• [RECORDS SHOWN]
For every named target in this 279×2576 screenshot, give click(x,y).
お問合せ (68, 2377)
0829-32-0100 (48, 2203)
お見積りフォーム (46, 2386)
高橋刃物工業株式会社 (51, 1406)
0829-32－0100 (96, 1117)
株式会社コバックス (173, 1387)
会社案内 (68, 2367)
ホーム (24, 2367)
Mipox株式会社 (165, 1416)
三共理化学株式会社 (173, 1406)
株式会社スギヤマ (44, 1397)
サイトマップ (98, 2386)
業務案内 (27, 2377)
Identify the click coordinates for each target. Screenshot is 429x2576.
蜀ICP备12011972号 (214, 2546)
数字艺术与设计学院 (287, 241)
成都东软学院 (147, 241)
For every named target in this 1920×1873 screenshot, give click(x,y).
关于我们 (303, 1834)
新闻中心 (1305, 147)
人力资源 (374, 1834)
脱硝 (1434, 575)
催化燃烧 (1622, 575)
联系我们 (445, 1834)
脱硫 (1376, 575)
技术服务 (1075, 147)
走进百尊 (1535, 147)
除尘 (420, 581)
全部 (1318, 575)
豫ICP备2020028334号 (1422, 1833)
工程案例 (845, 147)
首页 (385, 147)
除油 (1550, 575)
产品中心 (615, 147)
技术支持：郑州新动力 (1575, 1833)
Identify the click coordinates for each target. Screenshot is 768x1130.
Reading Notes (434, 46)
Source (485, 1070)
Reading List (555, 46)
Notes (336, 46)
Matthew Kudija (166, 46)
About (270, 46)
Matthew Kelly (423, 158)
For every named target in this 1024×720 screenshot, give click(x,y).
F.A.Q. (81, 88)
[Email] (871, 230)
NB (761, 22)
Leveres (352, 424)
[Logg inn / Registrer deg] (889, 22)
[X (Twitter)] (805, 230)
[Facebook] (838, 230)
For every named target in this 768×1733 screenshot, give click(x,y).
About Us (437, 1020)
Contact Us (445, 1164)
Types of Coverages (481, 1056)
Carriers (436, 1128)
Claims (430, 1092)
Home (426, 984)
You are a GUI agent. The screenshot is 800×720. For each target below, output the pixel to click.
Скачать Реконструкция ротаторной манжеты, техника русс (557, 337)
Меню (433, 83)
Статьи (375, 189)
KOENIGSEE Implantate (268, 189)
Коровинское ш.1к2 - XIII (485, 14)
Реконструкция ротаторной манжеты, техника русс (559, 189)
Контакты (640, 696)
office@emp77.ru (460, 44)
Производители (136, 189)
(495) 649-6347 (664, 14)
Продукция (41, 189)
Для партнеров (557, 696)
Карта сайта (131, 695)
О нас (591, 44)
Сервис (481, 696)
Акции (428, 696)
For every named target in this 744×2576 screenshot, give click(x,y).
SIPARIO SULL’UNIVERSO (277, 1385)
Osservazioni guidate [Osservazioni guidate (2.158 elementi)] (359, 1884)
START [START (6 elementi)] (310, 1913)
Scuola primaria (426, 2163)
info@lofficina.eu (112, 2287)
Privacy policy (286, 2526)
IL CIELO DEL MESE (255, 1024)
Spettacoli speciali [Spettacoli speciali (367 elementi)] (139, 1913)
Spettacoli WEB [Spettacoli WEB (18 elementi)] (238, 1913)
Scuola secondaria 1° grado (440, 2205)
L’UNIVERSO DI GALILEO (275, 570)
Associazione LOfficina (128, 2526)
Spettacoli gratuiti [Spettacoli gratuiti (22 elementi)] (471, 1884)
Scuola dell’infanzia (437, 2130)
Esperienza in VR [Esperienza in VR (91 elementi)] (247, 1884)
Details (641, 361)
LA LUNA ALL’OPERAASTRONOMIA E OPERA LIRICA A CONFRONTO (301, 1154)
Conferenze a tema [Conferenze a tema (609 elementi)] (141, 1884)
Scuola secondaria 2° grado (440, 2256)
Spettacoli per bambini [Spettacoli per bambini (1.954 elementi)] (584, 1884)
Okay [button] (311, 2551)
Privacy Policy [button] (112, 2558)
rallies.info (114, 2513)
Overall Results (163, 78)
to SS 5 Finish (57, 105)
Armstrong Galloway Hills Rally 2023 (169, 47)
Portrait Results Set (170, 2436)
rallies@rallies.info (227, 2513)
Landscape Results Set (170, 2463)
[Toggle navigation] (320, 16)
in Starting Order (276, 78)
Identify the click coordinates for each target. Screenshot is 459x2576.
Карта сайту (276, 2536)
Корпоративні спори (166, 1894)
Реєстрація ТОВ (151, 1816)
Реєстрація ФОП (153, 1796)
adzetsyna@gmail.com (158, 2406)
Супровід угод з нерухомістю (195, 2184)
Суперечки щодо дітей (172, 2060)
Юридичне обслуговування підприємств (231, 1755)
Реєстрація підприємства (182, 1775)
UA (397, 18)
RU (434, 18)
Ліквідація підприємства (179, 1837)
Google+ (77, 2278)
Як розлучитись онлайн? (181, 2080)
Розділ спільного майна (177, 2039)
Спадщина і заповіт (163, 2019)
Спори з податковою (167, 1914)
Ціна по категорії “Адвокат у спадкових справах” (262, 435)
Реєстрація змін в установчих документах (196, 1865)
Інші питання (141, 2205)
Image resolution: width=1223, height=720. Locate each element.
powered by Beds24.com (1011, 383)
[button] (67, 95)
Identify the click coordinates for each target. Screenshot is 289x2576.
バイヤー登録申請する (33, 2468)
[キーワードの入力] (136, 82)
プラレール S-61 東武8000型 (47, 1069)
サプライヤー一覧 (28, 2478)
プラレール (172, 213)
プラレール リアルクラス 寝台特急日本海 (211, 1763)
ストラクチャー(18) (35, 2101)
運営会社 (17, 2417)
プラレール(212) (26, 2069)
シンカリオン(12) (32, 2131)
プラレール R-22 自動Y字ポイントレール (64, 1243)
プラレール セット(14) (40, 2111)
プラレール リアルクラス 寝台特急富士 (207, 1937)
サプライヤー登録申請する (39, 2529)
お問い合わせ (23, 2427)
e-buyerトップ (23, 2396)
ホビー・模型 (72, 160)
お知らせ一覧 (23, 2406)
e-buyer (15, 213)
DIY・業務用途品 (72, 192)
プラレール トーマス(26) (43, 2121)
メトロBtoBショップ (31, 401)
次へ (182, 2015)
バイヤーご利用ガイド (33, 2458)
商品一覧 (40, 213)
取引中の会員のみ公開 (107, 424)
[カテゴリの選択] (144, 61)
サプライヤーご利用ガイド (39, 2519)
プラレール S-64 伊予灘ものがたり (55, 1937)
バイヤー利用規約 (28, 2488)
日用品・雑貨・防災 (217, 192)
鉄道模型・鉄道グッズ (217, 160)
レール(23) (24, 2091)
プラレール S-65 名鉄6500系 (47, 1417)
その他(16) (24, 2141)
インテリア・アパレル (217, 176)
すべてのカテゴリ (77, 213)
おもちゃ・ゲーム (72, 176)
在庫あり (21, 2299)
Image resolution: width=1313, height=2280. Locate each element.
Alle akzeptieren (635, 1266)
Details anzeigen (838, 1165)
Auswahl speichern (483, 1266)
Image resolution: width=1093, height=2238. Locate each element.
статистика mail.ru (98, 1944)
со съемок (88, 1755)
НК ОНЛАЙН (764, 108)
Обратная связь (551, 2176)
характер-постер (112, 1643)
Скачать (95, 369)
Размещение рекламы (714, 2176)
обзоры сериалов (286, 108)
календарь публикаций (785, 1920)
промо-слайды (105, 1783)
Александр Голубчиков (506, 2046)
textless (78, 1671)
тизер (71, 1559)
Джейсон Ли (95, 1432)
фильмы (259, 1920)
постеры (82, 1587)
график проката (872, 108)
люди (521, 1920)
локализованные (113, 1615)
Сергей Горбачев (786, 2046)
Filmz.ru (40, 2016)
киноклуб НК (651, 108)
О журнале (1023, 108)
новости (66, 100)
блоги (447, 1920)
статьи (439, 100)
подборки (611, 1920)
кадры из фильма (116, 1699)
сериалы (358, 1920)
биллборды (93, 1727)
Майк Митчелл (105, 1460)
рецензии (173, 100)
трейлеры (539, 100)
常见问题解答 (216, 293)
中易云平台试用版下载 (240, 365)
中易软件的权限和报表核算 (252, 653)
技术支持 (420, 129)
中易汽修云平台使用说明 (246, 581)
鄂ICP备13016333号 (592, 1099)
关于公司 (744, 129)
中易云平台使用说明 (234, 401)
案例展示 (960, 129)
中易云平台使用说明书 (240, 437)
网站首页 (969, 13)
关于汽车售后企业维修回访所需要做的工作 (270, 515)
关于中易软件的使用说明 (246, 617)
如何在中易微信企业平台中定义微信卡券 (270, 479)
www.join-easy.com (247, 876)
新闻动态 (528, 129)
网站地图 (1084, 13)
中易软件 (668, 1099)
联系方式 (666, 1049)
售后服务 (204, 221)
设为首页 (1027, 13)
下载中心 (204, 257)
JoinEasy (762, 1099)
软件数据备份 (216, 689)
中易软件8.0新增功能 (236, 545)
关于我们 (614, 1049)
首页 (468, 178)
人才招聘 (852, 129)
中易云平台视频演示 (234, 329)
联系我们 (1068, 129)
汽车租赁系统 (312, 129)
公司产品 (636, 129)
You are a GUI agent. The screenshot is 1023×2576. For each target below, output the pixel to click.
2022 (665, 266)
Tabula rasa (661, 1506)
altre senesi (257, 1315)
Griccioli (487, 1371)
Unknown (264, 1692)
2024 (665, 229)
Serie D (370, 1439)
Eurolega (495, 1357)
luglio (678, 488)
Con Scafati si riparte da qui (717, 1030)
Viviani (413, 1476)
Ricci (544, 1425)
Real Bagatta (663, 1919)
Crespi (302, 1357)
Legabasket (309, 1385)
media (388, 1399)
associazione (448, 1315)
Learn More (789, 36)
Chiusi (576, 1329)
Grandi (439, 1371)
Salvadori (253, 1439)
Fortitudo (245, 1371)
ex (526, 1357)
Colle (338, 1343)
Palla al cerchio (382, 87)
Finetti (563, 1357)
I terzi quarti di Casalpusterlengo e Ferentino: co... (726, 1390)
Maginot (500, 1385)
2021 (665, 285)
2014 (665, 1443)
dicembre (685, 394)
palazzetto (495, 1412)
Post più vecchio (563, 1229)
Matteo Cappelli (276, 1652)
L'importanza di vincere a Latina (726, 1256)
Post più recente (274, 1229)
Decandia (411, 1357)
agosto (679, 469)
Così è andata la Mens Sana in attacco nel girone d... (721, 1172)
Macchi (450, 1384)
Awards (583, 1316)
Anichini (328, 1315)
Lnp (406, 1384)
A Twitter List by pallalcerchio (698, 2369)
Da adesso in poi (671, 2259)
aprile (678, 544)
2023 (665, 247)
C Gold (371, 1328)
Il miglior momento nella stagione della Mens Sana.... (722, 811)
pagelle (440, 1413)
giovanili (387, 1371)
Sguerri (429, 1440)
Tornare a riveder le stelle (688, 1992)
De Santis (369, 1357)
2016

• [REQUIREMENTS]
Please count the rows that contain the string "grado", matching case exactly, and reply with only that number.

• [RESPONSE TO THIS TASK]
2